Figure 4. TAX1BP1 deficiency enhances immunoglobulin secretion.

(a) Relative quantification of transcripts for the membrane (μM) and secretory forms (μS) of the immunoglobulin μ heavy chain in WT DT40 (WT), TAX1BP1^−/−/− (BP1^−/−/−) and TAX1BP1^−/−/−/Tax1bp1 (BP1^−/−/−/Tax1bp1) clones using quantitative PCR analysis. The transcript levels are shown relative to the transcript level of μM in WT cells, which is set at 1. The results are shown as the means and s.e.m. (n = 4). Statistical analysis was performed by one-way ANOVA (**P < 0.01, *P < 0.05 compared with WT samples). (b) Quantitative PCR analysis of XBP1 in WT, BP1^−/−/−, and BP1^−/−/−/Tax1bp1 cell lines.

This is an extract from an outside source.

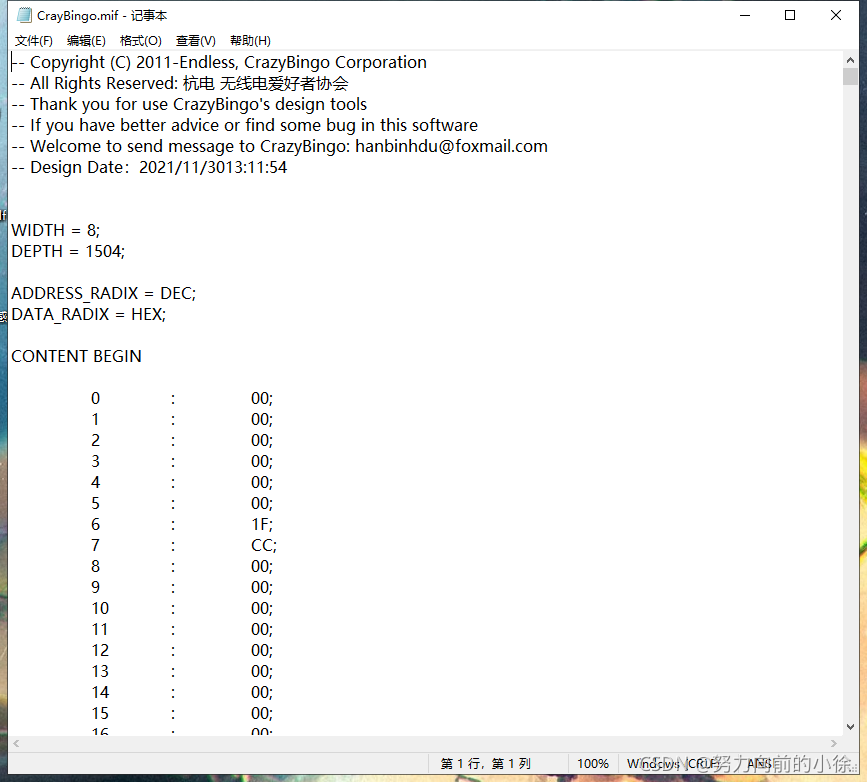Viewport: 867px width, 782px height.
Task: Open the 查看(V) menu
Action: pos(194,40)
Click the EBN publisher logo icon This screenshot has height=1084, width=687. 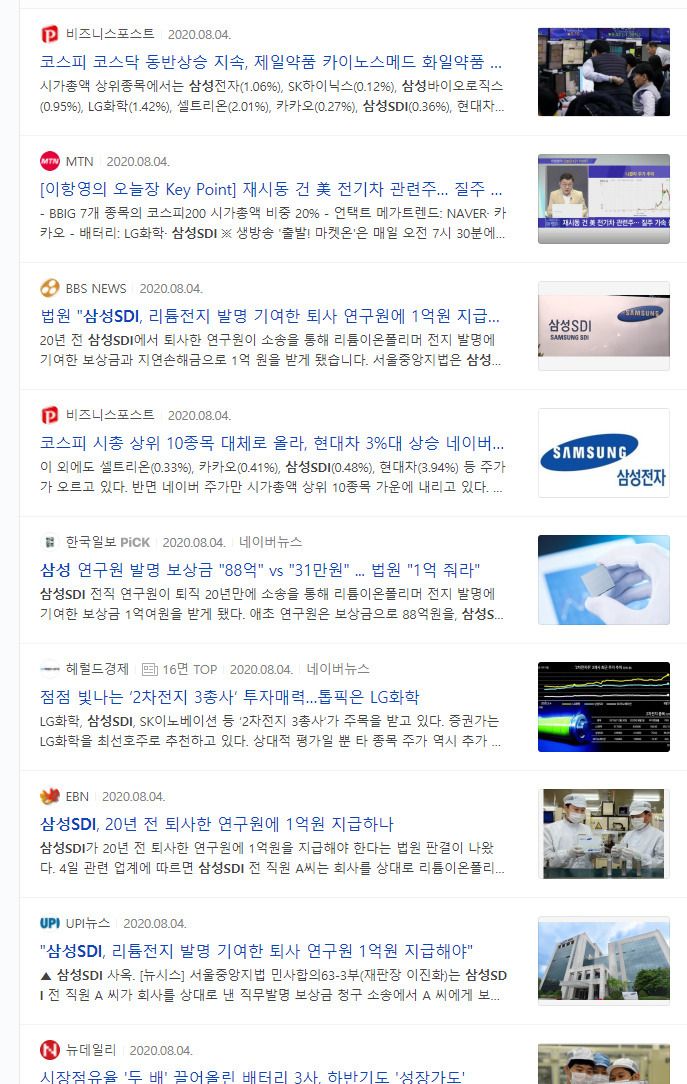coord(50,796)
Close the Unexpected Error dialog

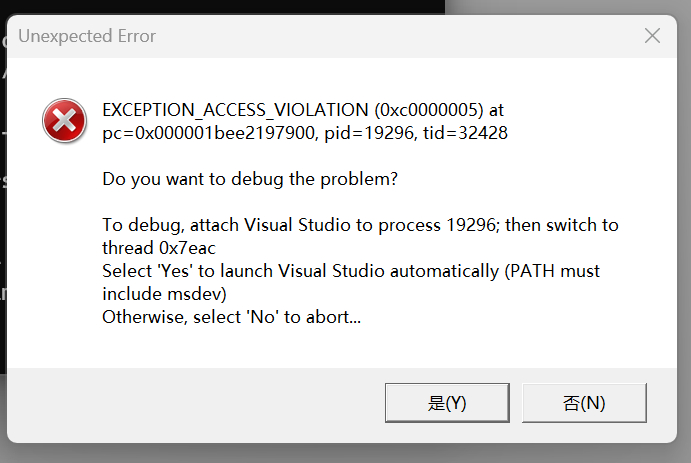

The transcript levels are relative to the transcript levels in WT cells, which are set at 1. The results are shown as the means and s.e.m. (n = 4). Statistical analysis was performed by one-way ANOVA (*P < 0.05 compared with WT samples). (c) RT-PCR analysis of XBP-1 splicing in WT, BP1^−/−/−, and BP1^−/−/−/Tax1bp1 cell lines. The results are representative of 3 independent experiments. (d) Surface immunoglobulin (sIgM) expression in WT, BP1^−/−/−, and BP1^−/−/−/Tax1bp1 cell lines was analyzed by flow cytometry. Histograms indicate the relative cell number and logarithmic fluorescence intensity.